Era inevitável que a revelação das mensagens de áudio e texto de Flávio Bolsonaro para o dono do Banco Master, Daniel Vorcaro, tivessem impacto na sua candidatura a presidente. Faltava saber qual a medida do abalo sísmico na escala das pesquisas. O levantamento Atlas/Bloomberg divulgado nesta terça-feira mediu e constatou uma queda de 5,4% na simulação de primeiro turno, o que ampliou a vantagem do presidente Lula. No cenário posto hoje, Lula tem 47%, Flávio, 34,3%, Renan Santos, 6,9%, Romeu Zema, 5,2% e Ronaldo Caiado, 2,7%.
É nos cenários de segundo turno que o baque se revela mais forte. Flávio perdeu seis pontos em comparação com a pesquisa anterior. Na simulação entre Lula e Flávio, que na pesquisa anterior apareciam tecnicamente empatados, o presidente se distanciou. Está com 48,9%, contra 41,8% de Flávio. O Atlas simulou também um segundo turno entre Flávio e Fernando a Haddad e também com Geraldo Alckmin. Nos dois casos, o senador aparece atrás pela primeira vez uma pesquisa com os dois candidatos cotados para substituir Lula, na hipótese de ele não concorrer.
O Atlas simulou cenários sem Flávio – e em todos a vantagem de Lula é consistente. Na simulação sem o senador, mantidos os atuais pré-candidatos, Lula teria 46,7% das intenções de voto. Os principais herdeiros dos votos de Flávio seriam Romeu Zema, com 17% e Ronaldo Caiado, que tem 13,8%, situação que se enquadra como próxima do empate técnico, já que a margem de erro da pesquisa é de 1 ponto percentual para mais ou para menos. Nessa hipótese, Lula venceria o primeiro turno.
Em um sinal de que o escândalo afeta outros membros da família Bolsonaro, a substituição de Flávio por Michelle não resolveria a crise do PL. No cenário com a ex-primeira-dama ela tem 23,4% e Lula vai a 47%, o que também significaria vitória no primeiro turno, já que a soma dos demais candidatos é inferior.
O envolvimento de Flávio com o Master é de amplo conhecimento dos entrevistados. Como adversário na berlinda, a avaliação de Lula apresentou leve melhora, com a aprovação variando de 47% para 47,4% e a desaprovação caindo de 53% para 51,3%.
A pesquisa ouviu, pela internet, 5.032 brasileiros com 16 anos ou mais entre os dias 13 e 18 de maio.
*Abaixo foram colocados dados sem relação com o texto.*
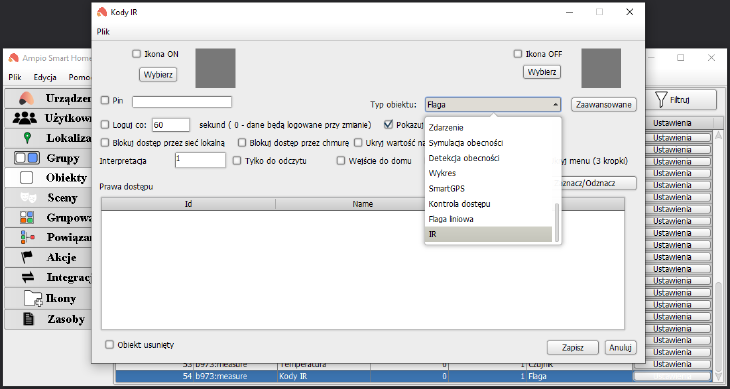Click the Zasoby document icon
Image resolution: width=730 pixels, height=389 pixels.
point(29,319)
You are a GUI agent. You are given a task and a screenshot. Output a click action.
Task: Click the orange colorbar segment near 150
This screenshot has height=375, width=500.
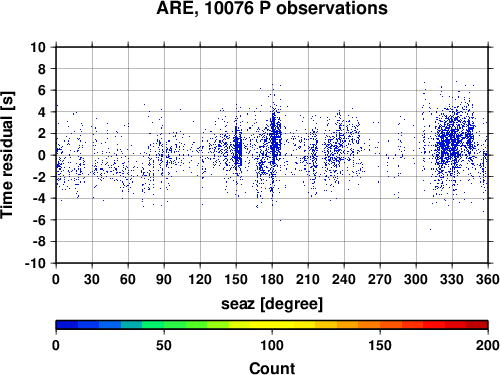[380, 325]
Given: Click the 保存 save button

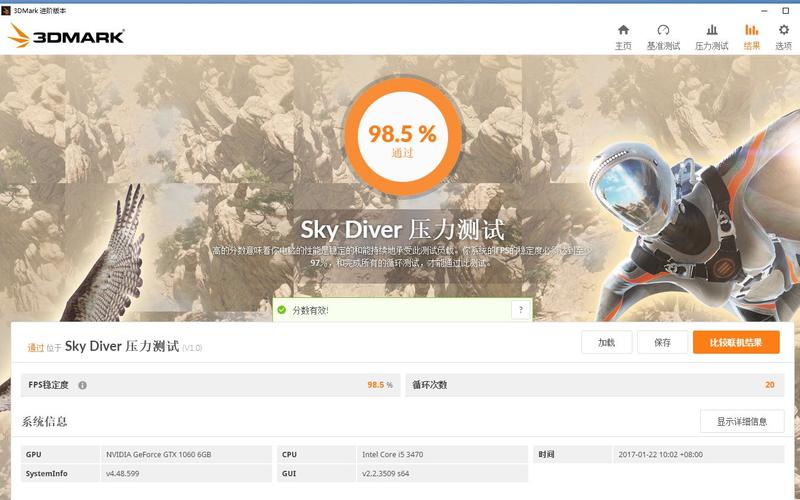Looking at the screenshot, I should click(x=662, y=342).
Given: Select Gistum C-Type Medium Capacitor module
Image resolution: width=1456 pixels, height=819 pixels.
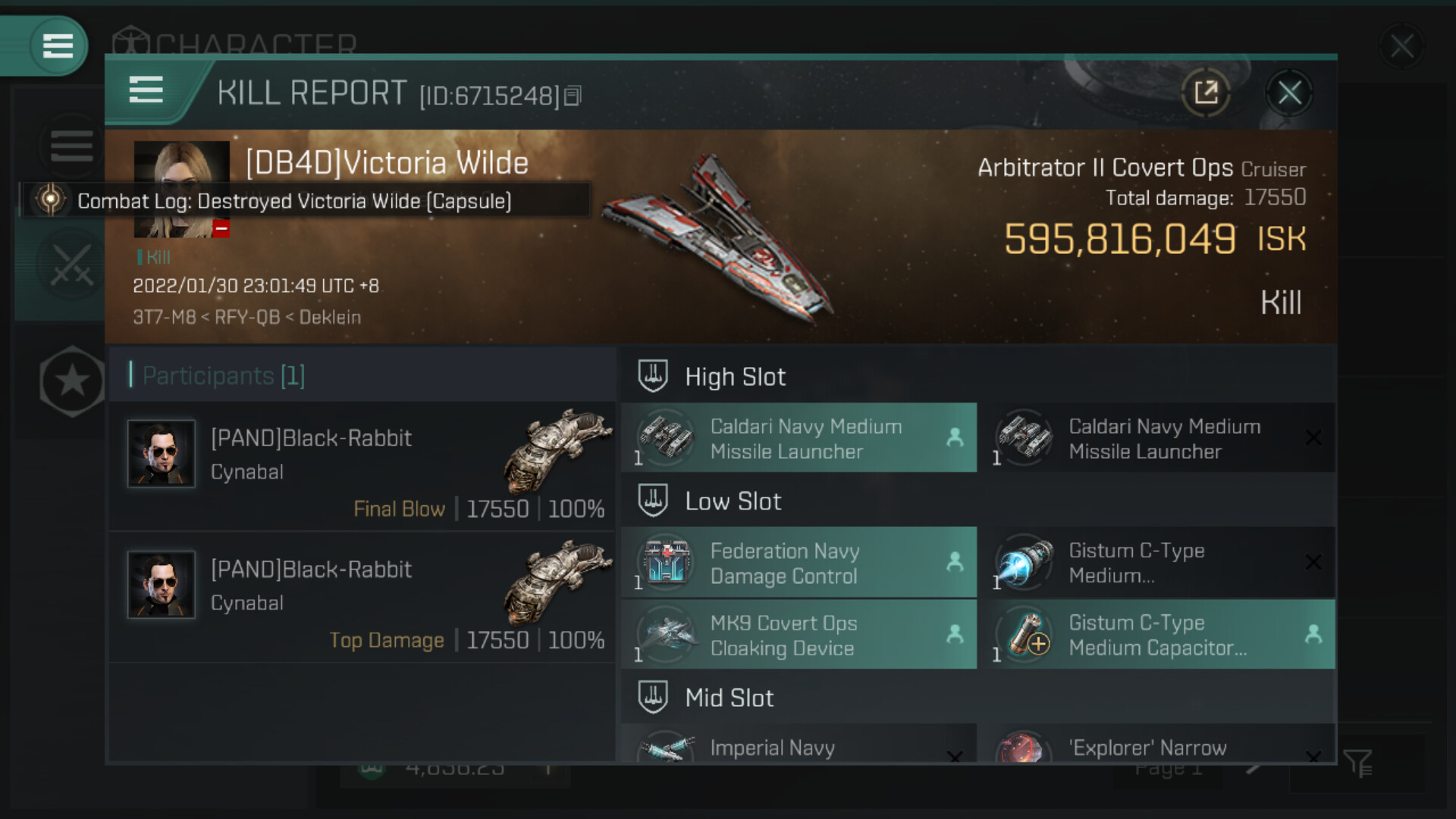Looking at the screenshot, I should (x=1157, y=635).
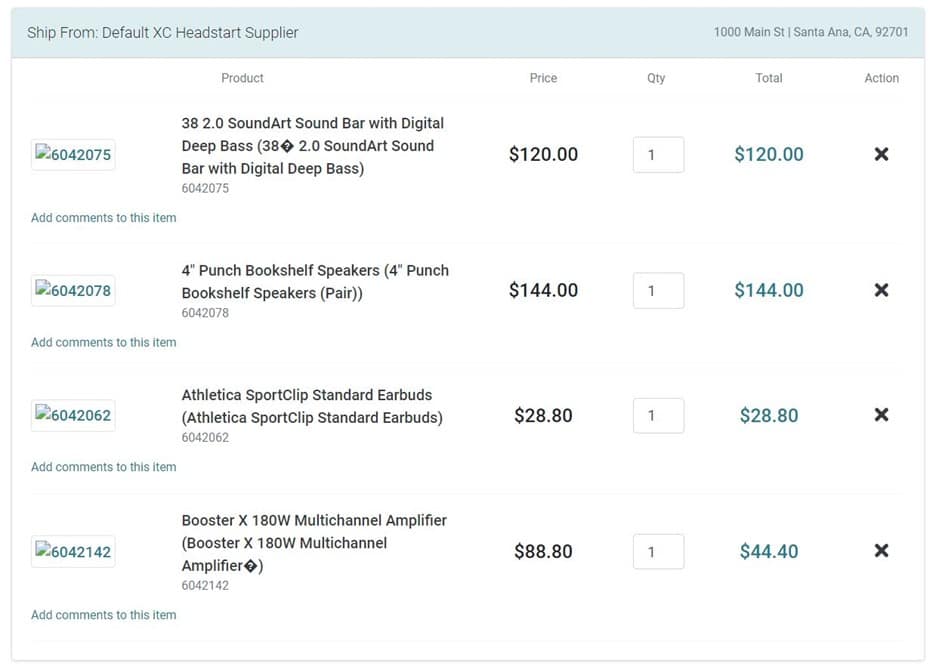The width and height of the screenshot is (936, 666).
Task: Select quantity field for Punch Bookshelf Speakers
Action: tap(658, 291)
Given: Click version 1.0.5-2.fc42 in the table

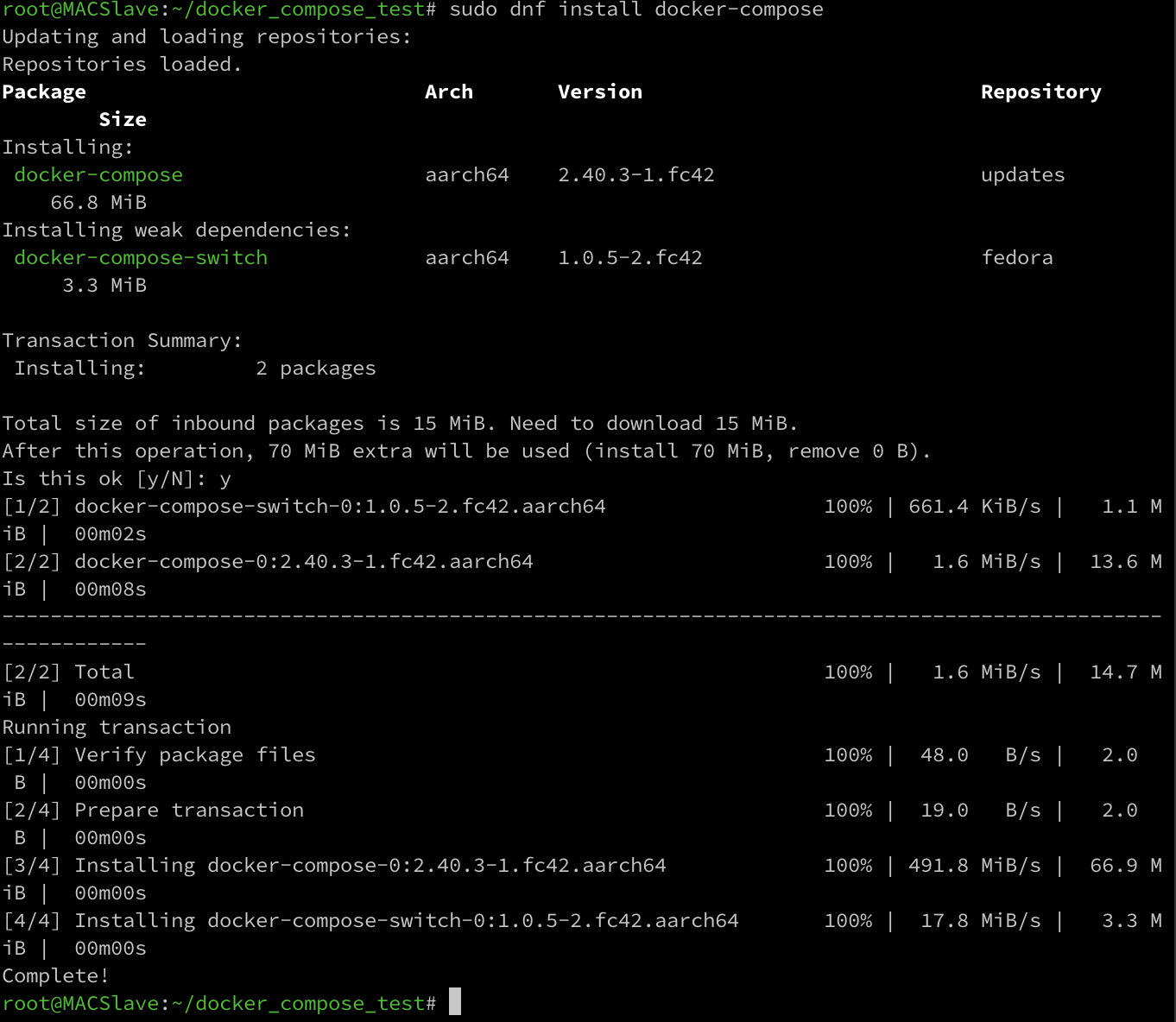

A margem de erro é de um ponto porcentual para mais ou para menos e o nível de confiança é de 95%. A metodologia utilizada foi o recrutamento digital aleatório. O levantamento está registrado no Tribunal Superior Eleitoral (TSE) sob o protocolo BR-06939/2026.
Flávio contesta resultados
Após a divulgação dos resultados, a campanha do senador Flávio Bolsonaro divulgou que questionou a pesquisa na Justiça Eleitoral. Segundo um comunicado enviado à imprensa, a ação judicial sustenta que a estruturação das perguntas induz uma percepção negativa sobre o candidato do PL e chama a pesquisa de "fraudulenta".
"A sequência das perguntas, a forma de apresentação dos temas e o uso de associações entre o pré-candidato, Daniel Vorcaro e o Banco Master contaminam e induzem as respostas dos entrevistados, comprometendo a integridade dos resultados", afirma a nota.
A defesa de Flávio diz que o instituto "deixou de observar a neutralidade esperada em levantamentos eleitorais" e pede a apuração de possíveis crimes eleitorais e a suspensão da divulgação do levantamento.
A peça tem 25 páginas e é assinada pelos advogados Maria Claudia Bucchianeri Pinheiro, Marcelo Luiz Ávila de Bessa, Ana Marcia dos Santos Mello e José Vicente Santini.
Em nota, o Atlas afirmou que ainda não foi notificado oficialmente. Além disso, diz o questionário e a pesquisa foram conduzidos com rigor técnico e metodológico, orientados pelos princípios da imparcialidade, transparência e qualidade dos dados.
"A AtlasIntel reafirma seu compromisso com a integridade da pesquisa eleitoral e com o papel essencial que levantamentos independentes e tecnicamente robustos desempenham para o funcionamento da democracia. Tentativas de desqualificar pesquisas por vias jurídicas, sem que haja fundamento técnico demonstrável, representam um risco ao debate público informado e à liberdade de imprensa", completa o comunicado.